- GIVEN RECORDS:
Start of Block

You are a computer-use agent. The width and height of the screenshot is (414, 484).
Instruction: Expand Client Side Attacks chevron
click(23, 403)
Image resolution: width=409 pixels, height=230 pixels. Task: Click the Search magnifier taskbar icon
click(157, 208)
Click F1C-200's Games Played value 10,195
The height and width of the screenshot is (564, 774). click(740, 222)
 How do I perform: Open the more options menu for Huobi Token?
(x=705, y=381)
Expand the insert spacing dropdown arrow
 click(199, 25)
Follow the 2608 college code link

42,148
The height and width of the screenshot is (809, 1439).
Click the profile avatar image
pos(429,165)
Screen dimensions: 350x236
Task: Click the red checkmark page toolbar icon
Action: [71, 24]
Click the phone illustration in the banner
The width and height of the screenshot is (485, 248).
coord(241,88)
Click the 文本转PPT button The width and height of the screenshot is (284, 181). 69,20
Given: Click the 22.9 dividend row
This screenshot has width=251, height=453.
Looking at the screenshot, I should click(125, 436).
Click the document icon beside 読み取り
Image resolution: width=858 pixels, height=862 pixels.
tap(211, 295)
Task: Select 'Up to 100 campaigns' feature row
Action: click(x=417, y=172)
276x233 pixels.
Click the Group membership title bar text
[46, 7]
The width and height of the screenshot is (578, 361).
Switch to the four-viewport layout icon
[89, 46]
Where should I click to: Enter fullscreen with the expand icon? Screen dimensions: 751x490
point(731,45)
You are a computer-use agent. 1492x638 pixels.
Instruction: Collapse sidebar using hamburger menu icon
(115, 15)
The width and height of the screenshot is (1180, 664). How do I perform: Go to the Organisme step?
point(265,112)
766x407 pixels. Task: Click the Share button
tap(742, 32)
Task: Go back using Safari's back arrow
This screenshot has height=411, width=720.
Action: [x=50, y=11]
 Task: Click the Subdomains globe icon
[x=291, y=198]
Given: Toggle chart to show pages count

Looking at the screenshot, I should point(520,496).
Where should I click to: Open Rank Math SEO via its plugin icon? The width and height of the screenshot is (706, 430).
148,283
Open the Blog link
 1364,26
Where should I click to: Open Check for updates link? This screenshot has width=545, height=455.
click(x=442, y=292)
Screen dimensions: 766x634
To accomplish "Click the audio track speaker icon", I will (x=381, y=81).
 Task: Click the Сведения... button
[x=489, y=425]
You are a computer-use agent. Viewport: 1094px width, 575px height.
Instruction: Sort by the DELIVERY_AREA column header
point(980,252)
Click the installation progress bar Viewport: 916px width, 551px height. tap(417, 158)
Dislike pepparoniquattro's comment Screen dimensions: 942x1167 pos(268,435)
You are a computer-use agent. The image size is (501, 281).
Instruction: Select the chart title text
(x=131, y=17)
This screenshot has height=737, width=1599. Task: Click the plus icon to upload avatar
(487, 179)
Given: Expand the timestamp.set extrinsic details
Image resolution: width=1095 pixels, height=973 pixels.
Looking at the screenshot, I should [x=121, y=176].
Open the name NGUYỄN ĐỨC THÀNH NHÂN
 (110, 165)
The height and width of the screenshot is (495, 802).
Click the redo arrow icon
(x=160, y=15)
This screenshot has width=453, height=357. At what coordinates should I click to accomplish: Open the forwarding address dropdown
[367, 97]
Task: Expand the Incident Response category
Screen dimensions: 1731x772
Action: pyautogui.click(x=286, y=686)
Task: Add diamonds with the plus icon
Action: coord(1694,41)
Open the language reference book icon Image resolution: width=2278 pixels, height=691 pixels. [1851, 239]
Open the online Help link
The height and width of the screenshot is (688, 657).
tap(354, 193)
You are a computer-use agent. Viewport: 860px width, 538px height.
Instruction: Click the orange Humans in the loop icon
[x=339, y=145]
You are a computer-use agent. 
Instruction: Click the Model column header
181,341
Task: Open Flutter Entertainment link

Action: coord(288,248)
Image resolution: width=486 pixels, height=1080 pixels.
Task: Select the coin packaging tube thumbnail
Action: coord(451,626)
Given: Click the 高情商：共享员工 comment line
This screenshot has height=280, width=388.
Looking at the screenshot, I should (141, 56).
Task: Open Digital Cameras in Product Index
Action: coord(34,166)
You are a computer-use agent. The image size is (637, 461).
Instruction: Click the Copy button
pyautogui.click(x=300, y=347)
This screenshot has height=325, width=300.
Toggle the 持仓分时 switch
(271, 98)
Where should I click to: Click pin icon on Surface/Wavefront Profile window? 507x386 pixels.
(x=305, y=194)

End of Block

- EXERCISE PROMPT: For the material above, reproduce exactly the lines from the line with "Screen dimensions: 766x634" to the line with "Click the installation", inclusive, and exclude all others.

- ANSWER TO THIS TASK:
Screen dimensions: 766x634
To accomplish "Click the audio track speaker icon", I will (x=381, y=81).
 Task: Click the Сведения... button
[x=489, y=425]
You are a computer-use agent. Viewport: 1094px width, 575px height.
Instruction: Sort by the DELIVERY_AREA column header
point(980,252)
Click the installation progress bar Viewport: 916px width, 551px height. tap(417, 158)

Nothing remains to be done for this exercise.